Retry a failed migration

There might be times during the execution of dataload.py when network or server errors prevent a batch of records from completely loading into the ​Akamai​ Identity Cloud.  Depending on the nature of the error, some records from the batch might have been created while others might not have been created. From the dataload script perspective, these records are in an unknown state.  To assist in troubleshooting this scenario, dataload creates a CSV file named retry.csv and populates it with records when certain types of errors occur during processing.  

The format of retry.csv is exactly the same as the initial import CSV. That means that you can execute dataload.py a second time and specify retry.csv as the data file to be imported. This second migration will attempt to import records contained in retry.csv and produce artifacts (success.csv and fail.csv) that help you understand the true disposition of the records in an unknown state. After executing dataload with retry.csv, entries in success.csv represent unknown state records that were not written during original migration but were successfully processed during the retry migration. Entries in fail.csv that have the error “Attempted to update a duplicate value”, represent unknown state records that were successful in the original migration (the entity.bulkCreate response is telling us that these records do, in fact, exist!).

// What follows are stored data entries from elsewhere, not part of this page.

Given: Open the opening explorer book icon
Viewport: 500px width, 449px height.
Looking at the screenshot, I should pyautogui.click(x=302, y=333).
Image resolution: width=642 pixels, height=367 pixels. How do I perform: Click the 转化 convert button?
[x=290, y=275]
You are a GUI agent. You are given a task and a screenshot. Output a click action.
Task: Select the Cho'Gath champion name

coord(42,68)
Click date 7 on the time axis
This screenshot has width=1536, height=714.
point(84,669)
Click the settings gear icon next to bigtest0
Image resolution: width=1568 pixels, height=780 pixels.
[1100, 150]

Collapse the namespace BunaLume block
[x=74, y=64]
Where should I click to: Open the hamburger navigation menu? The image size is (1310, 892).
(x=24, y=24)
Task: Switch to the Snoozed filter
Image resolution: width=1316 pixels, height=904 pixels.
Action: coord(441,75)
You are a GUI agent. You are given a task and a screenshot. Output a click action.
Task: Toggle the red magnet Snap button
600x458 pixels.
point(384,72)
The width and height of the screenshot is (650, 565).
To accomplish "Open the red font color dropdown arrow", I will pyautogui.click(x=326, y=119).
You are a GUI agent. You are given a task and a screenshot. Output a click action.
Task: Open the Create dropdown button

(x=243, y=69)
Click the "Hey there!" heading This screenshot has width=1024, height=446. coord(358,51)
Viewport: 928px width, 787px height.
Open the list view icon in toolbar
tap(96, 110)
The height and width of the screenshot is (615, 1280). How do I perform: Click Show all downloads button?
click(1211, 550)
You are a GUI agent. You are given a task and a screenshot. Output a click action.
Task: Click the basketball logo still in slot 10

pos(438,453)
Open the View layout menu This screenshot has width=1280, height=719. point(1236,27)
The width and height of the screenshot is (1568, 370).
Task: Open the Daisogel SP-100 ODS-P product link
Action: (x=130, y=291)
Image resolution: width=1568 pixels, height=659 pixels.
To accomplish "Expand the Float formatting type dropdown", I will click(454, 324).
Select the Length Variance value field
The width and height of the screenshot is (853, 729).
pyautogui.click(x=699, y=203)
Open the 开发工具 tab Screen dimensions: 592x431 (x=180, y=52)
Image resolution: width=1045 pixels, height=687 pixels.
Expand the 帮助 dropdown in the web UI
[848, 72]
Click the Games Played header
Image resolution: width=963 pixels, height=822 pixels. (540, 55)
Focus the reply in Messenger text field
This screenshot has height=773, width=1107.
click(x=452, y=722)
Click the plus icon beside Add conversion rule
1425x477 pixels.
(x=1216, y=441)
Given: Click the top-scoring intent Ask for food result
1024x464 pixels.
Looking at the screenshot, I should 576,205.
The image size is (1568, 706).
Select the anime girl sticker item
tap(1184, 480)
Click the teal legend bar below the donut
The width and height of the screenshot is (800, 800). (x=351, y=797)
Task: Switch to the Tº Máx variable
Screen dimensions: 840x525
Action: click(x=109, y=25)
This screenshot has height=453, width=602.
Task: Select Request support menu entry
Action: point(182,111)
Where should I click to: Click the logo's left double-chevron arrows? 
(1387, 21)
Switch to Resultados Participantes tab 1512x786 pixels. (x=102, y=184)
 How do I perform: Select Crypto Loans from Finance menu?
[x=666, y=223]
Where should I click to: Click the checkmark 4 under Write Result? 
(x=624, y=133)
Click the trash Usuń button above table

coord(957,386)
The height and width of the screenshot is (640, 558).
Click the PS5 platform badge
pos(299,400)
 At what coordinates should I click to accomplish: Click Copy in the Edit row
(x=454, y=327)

It’s possible that running dataload with retry.csv will produce yet another retry.csv  You can continue to run dataload with the newly-produced retry.csv files until a retry.csv file is not produced during a migration.  When a retry.csv file is not produced that means that there are no unknown state records.  Examine success.csv and fail.csv to understand the final disposition of the records in your migration.

To help you keep track of all your migration retries, retry.csv files are appended with a datetime. 

By default, dataload interprets the following response codes as “unknown state” errors.  You might want to add or subtract from this list (found in dataload.py) if you encounter additional scenarios that warrant a retry.

  • API response codes: 403, 500, 504, 510
  • HTTP response codes: 403, 500, 501, 502